BALTIMORE’s BOIL WATER ORDER PARTIALLY LIFTED: The Boil Water Advisory was lifted in certain areas of Baltimore where E. coli was found in the water. This is after samples were retested from those area and came back negative. Staff/WMAR-TV News.
- Department of Public Works Director Jason W. Mitchell said Wednesday afternoon the agency is still working to identify the source of the contaminants, which were first detected in three different areas in West Baltimore’s Harlem Park neighborhood during routine testing last week. Emily Sullivan and Adam Willis/The Baltimore Banner.
- Gov. Larry Hogan announced assistance for Baltimore City’s elevated bacteria level in a portion of West Baltimore’s drinking water system. “Our agencies are working around the clock to assist city officials and help ensure access to clean water,” Hogan said. “Residents in the affected areas should follow the boil water advisory until it is lifted. We will continue to provide coordination and technical assistance, and make available what resources and personnel are needed as the situation warrants.” Staff/WMAR-TV News.
OPINION: BRING FBI HQ TO PRINCE GEORGE’S: One county that has benefitted far less from these decades of diasporic growth of the federal government is Prince George’s County, Maryland’s largest majority-Black subdivision and its second most populous overall. While there are tens of thousands of federal employees living in Prince George’s, the majority must commute to the District of Columbia or elsewhere for their work. It’s time for the county’s second-class treatment to end. It’s time to move the FBI headquarters to Prince George’s. Editorial Board/The Baltimore Sun.
JUDGE DENIES MOST OF MOSBY’s PRETRIAL MOTIONS: A federal judge denied the majority of pretrial motions brought by Baltimore State’s Attorney Marilyn Mosby and granted key prosecution motions at a hearing Wednesday, potentially hurting Mosby’s defense at her upcoming trial on charges of perjury and mortgage fraud. Madeleine O’Neill/The Daily Record.
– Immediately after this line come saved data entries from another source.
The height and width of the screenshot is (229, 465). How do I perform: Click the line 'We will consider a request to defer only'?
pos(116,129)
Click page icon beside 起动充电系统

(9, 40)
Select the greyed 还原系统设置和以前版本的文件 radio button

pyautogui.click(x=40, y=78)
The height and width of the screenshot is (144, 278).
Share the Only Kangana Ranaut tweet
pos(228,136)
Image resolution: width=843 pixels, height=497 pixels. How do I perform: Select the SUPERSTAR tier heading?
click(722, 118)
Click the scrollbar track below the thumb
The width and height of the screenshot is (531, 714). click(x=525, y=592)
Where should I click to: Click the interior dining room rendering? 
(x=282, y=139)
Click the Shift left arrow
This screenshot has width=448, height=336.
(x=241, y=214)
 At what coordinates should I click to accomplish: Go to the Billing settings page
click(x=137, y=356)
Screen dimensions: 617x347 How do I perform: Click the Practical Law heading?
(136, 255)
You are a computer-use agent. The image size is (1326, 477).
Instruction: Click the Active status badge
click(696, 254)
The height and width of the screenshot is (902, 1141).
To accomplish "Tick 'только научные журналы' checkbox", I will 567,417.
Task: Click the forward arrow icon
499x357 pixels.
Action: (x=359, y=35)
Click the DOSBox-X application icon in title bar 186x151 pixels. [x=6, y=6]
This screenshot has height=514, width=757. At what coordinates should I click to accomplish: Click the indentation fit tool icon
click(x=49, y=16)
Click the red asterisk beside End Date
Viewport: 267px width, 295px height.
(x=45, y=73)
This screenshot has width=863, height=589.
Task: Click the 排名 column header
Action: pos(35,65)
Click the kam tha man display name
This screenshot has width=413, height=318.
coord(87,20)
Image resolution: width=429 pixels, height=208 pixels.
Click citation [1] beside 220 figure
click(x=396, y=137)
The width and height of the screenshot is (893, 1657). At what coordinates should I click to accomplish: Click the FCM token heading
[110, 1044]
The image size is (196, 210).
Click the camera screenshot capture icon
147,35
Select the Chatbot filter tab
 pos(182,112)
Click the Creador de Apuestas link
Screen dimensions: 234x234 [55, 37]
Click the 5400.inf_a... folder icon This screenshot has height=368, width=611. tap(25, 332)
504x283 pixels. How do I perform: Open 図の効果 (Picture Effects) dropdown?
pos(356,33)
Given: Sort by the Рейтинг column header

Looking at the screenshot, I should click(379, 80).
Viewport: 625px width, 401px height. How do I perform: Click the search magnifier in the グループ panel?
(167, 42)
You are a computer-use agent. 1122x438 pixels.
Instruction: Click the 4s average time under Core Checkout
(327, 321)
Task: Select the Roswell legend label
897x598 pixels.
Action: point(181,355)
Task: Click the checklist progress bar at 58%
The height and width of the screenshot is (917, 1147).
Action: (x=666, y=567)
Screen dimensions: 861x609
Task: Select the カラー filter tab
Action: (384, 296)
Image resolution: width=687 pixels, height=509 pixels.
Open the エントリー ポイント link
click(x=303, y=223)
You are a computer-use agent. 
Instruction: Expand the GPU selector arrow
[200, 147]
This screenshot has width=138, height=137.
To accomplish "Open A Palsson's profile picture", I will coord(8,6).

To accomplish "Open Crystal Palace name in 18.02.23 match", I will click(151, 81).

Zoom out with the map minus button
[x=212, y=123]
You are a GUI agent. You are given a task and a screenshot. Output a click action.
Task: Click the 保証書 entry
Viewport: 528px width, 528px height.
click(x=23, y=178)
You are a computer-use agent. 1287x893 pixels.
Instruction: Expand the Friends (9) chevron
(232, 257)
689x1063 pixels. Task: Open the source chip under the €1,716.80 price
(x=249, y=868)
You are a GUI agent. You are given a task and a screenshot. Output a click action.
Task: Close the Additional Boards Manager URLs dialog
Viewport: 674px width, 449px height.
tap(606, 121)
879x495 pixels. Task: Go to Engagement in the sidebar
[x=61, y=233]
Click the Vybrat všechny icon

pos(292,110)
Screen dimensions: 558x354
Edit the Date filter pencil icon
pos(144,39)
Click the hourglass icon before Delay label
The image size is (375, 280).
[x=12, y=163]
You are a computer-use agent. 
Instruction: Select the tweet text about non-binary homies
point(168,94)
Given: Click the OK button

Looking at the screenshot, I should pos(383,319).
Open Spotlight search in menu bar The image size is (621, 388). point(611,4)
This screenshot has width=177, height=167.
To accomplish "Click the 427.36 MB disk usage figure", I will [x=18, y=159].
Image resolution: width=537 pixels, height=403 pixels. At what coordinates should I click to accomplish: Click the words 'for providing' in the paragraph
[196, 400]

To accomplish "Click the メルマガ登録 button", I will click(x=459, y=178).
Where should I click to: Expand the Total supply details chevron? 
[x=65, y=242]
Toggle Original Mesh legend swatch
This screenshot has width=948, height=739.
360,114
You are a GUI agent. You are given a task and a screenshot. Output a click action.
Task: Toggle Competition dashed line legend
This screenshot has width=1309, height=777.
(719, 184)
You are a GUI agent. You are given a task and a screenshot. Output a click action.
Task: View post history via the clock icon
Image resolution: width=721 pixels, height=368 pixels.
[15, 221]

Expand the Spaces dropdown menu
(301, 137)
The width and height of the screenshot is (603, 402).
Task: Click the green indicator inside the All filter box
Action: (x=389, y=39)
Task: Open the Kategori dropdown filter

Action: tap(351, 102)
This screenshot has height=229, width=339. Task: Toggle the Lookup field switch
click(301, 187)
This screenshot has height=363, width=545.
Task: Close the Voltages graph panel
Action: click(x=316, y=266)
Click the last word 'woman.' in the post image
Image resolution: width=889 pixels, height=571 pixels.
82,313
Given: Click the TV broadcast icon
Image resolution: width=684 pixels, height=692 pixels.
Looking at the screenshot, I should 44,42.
- Side businesses owned by Mosby are emerging as central to her upcoming trial on federal perjury charges, as Mosby’s lawyers and federal prosecutors skirmished over what evidence will be allowed in court. Justin Fenton/The Baltimore Banner.
ANNAPOLIS MAN CHARGED WITH THREATENING CONGRESS MEMBER: An Annapolis man surrendered himself to authorities after a federal agent filed a complaint in U.S. District Court alleging he sent threatening messages to a member of Congress. The 39-year-old worked as a network specialist for the Maryland Comptroller’s office in Annapolis. He made a salary of approximately $75,000, and is no longer employed by the office. Dan Belson/The Capital Gazette.
- In a July 18 message, the man is alleged to have written: “Thank you for the address!!! I’m coming to murder all of you Satanist f—–s!!! Especially the chuckle-f— Zodiak [sic] Killer [member of Congress 1]!! That fat fake f—– ass will be the first on the gallows!! SEE ALL OF YOU F—— REALLY SOON!!! With my fresh militia and weapons!!! Thanks for the info f——!!!” Bryan Sears/The Daily Record.